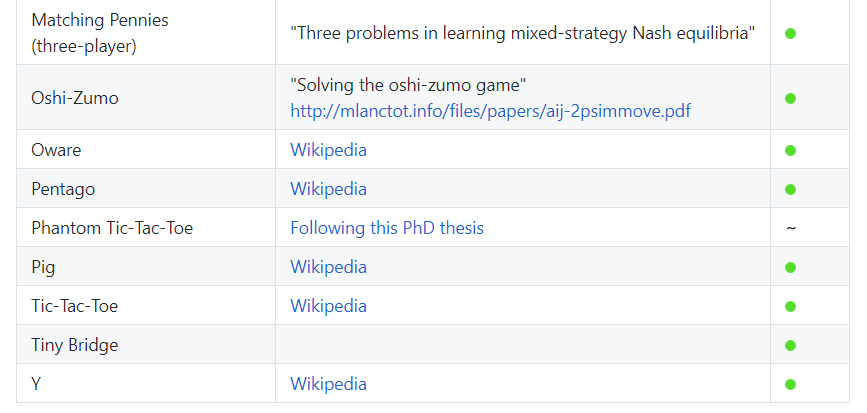Viewport: 867px width, 413px height.
Task: Open the mlanctot.info aij-2psimmove.pdf link
Action: pyautogui.click(x=490, y=111)
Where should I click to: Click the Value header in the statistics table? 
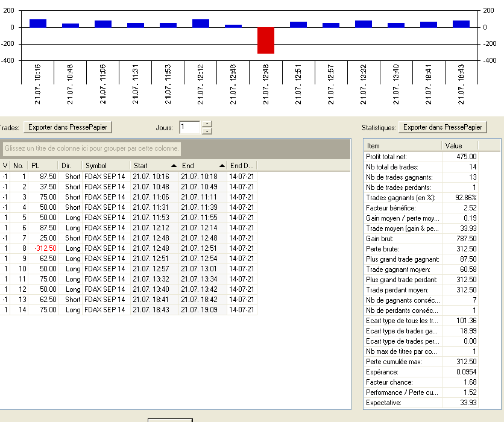pyautogui.click(x=459, y=145)
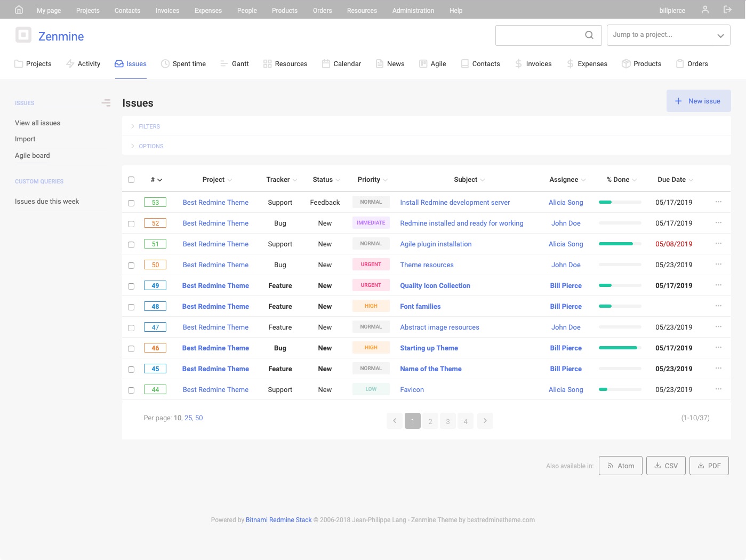Screen dimensions: 746x560
Task: Click the search magnifier icon
Action: click(589, 35)
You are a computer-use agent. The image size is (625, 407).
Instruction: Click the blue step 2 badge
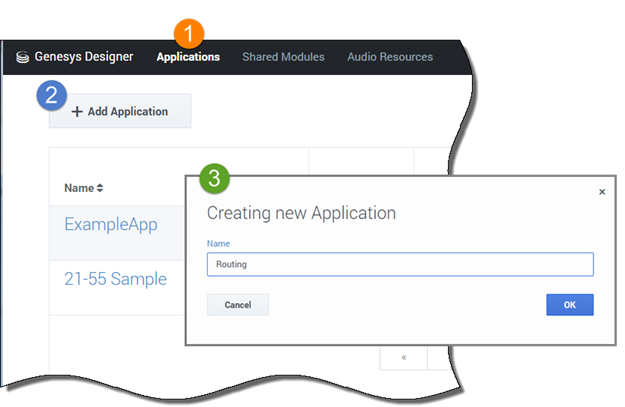coord(52,95)
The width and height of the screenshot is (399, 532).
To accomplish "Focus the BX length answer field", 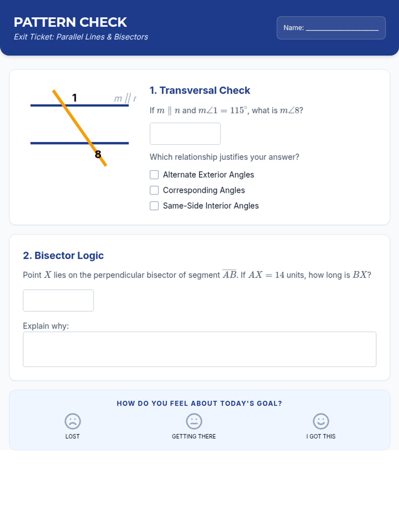I will coord(58,301).
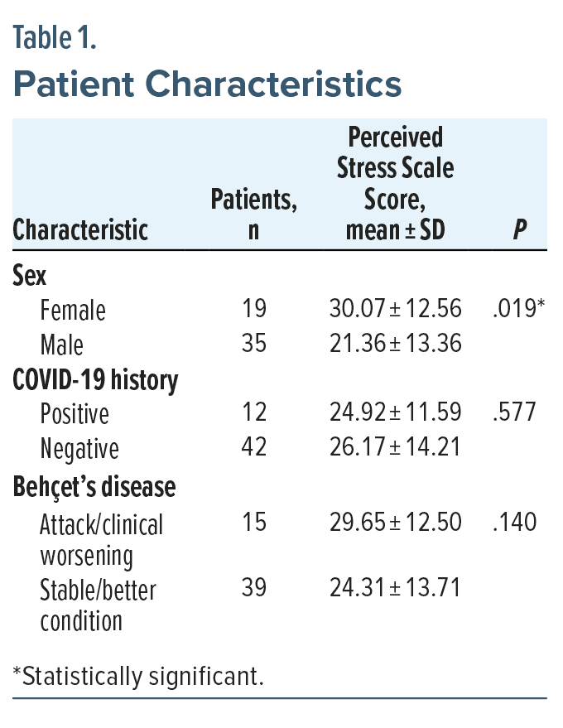Click the "Negative" row label
This screenshot has height=728, width=563.
click(79, 448)
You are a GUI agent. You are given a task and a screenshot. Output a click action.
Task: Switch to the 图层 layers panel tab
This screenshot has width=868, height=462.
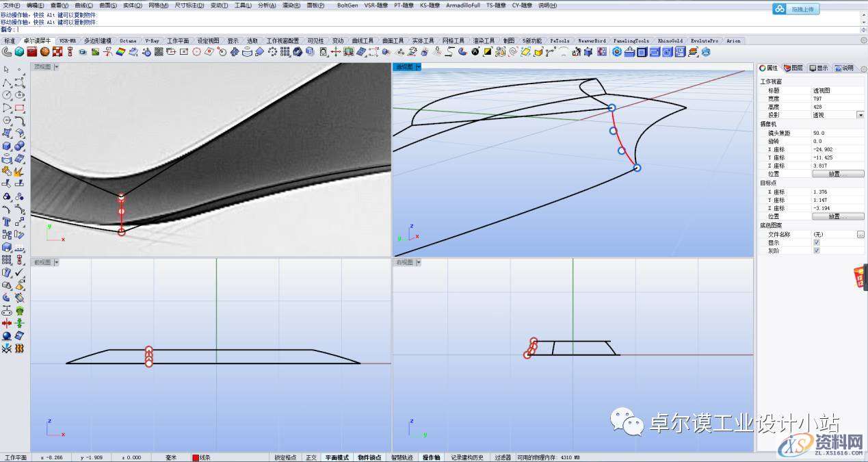point(793,68)
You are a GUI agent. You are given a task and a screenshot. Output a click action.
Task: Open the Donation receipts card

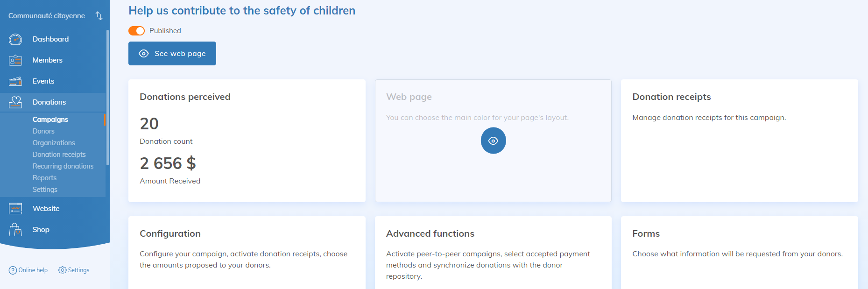pyautogui.click(x=739, y=140)
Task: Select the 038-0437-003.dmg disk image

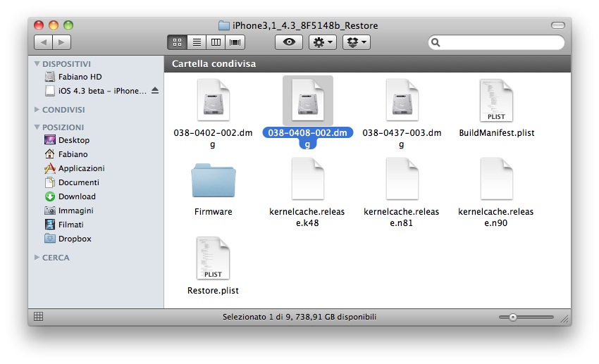Action: click(402, 101)
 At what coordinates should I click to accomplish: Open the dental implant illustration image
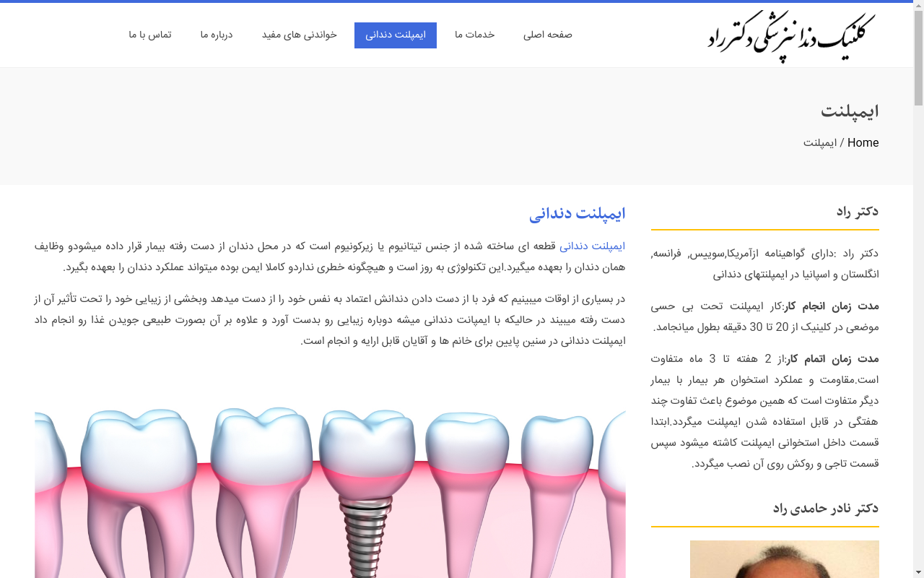330,491

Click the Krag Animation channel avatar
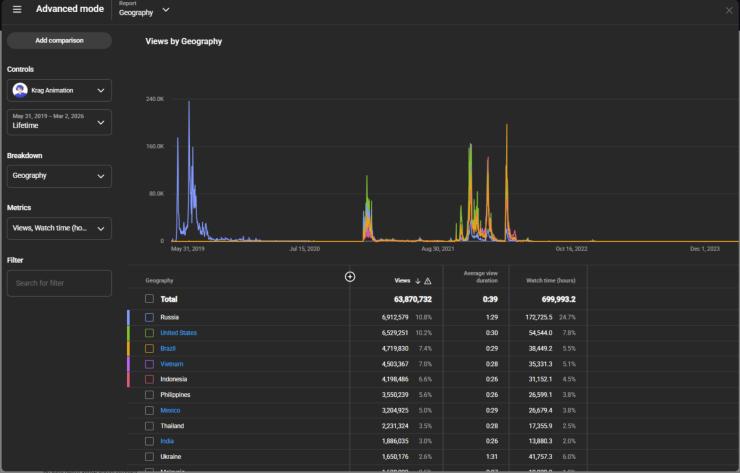(x=20, y=90)
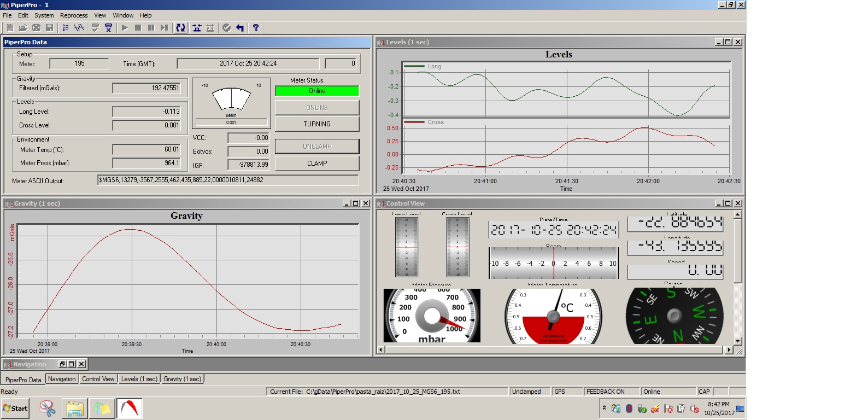Click the green Online meter status indicator
Viewport: 868px width, 420px height.
pyautogui.click(x=317, y=91)
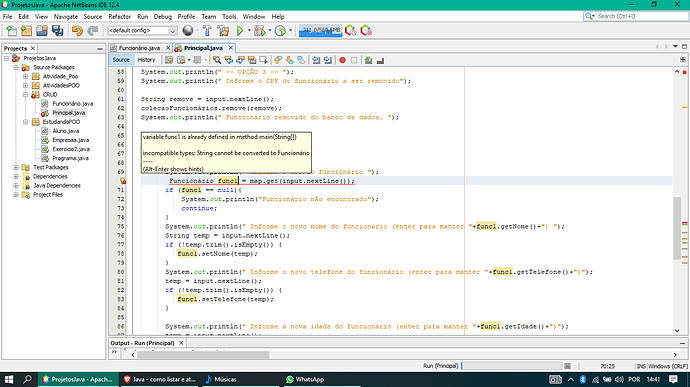
Task: Expand the Test Packages tree node
Action: [x=16, y=167]
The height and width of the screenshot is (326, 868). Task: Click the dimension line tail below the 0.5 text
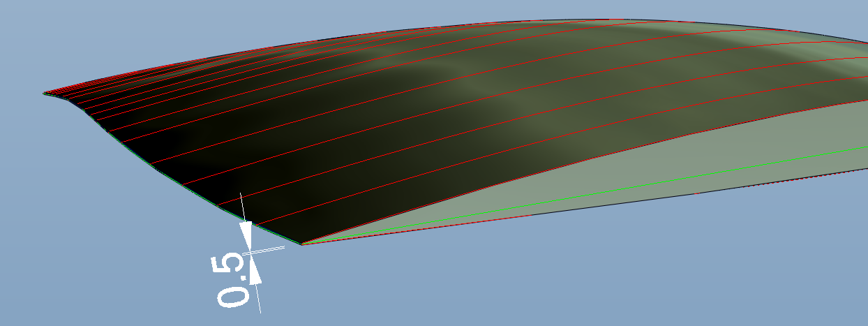[x=258, y=300]
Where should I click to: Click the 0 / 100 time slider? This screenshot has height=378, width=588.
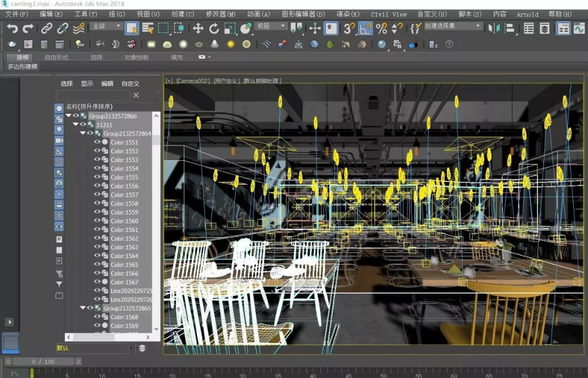point(43,362)
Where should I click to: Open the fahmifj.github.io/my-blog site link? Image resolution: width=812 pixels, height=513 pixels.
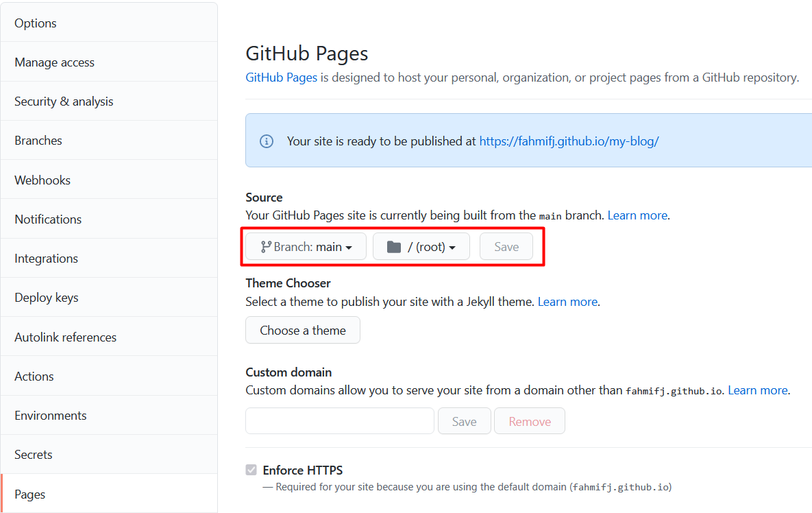tap(569, 141)
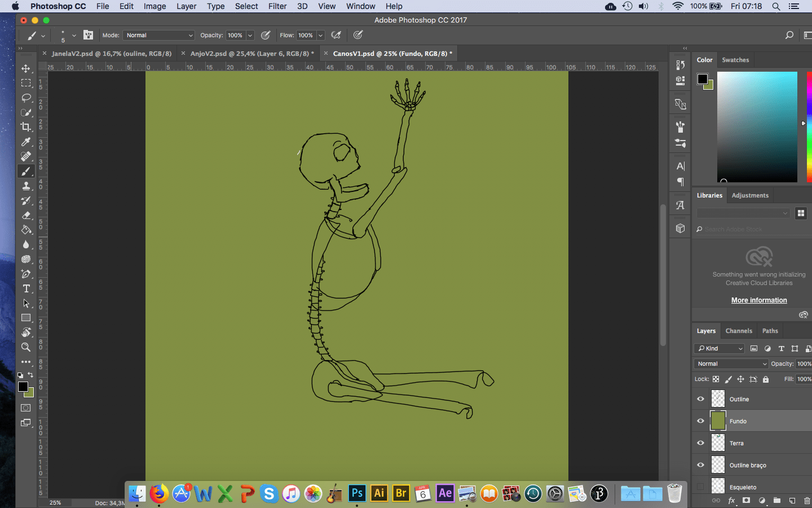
—————
- [Action item] Find the line that contains "Where should I click to: Open" and repeat it, along with every line after it to the end of the data, exactly; drop the pictures.

- [Response box]
Where should I click to: Open the fahmifj.github.io/my-blog site link? Image resolution: width=812 pixels, height=513 pixels.
tap(569, 141)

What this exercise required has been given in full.